Not very far from the town of Rhodes, in the bay of Trianta which lies at a distance of 15 km, is the location of the ancient city of Ialyssos.
According to the legends, the earliest inhabitants of Ialyssos were Phoenicians, and they held the place until a Greek named Iphiklos used a trick to make them leave the island, and so put an end to their rule.
On the other hand, the name Achaia by which the Acropolis of Ialyssos was known in antiquity (now called Philerimos) clearly suggests a connection with the Mycenaean Achaeans of the 15th century. This connection is further borne out by archeological findings, such as the large Mycenaean cemetery discovered on the hills of Moskou Vounara and Makria Vounara.

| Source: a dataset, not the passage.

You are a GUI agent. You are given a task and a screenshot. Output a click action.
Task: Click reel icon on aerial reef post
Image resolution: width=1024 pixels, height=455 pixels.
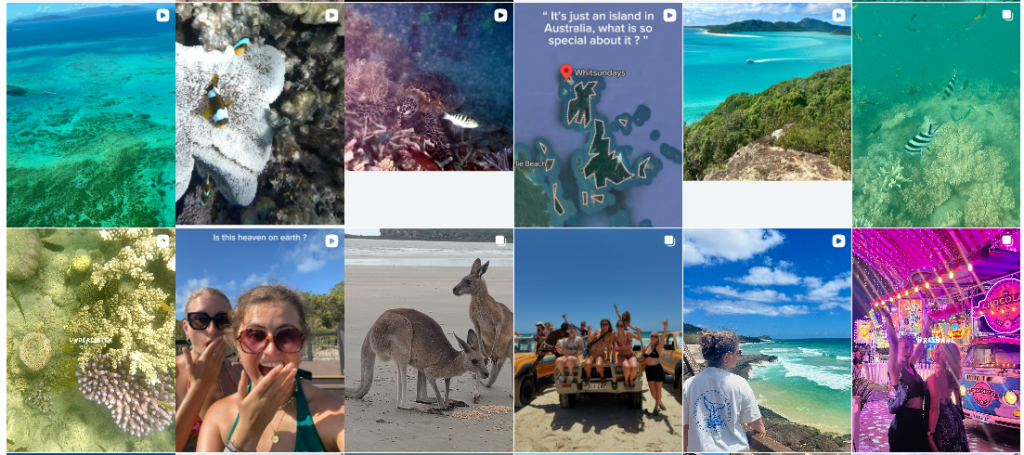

The Achaeans were succeeded by the Dorians in the 12th and the 11th centuries B.C. and it was then that Ialyssos spread to the northwestern side of Philerimos. Archeologists have dug up geometric and archaic period graveyards in this area.
In 480 B.C., the foundation of the city of Rhodes marks the beginning of the decline of Ialyssos, whose inhabitants emigrated largely to the new city.
In the Middle Ages, Ialyssos served as a first abode to the Knights of St John, who stayed there until they could move to the city. Also Suleiman the 2nd used Ialyssos as his base during the siege that led to the occupation of Rhodes by the Turks. The fact that the place has been continually used through the ages has left profound marks on its ancient monuments.
The large plateau on the hilltop contains the remains, such as they are, of the ancient temple to Zeus Polieus and Athena Polias, a Doric style tetrastyle amphiprostyle edifice dating to the 3rd or 2nd century B.C.
Over the ruins of the ancient building, a Christian basilica with a baptistery was built in the 3rd or 2nd century A.D. In the 14th century, the Knights founded a monastery and a church dedicated to St.Mary in the same area, and indeed on the location of an earlier Byzantine church.
On the southern side of the acropolis, a very interesting fountain of the 4th century B.C. can be seen. Of the Doric order, it consisted of a wall at the back , decorated with four lion heads. A reservoir, this side of the wall, was filled with water that flowed out of the lion heads on the wall. The reservoir was hidden from view from another wall, which was decorated with six posts and seven additional lion heads between them. From the reservoir, the water flowed on the floor of the stoa (portico) that protected the whole structure. The portico had 6 Doric columns corresponding to the 6th posts on the wall protecting the fountains - a fact further confirmed by their many legends on the subject.
An additional element of interest is that the famous Diagoras, the Olympic winner, was born here at Ialyssos.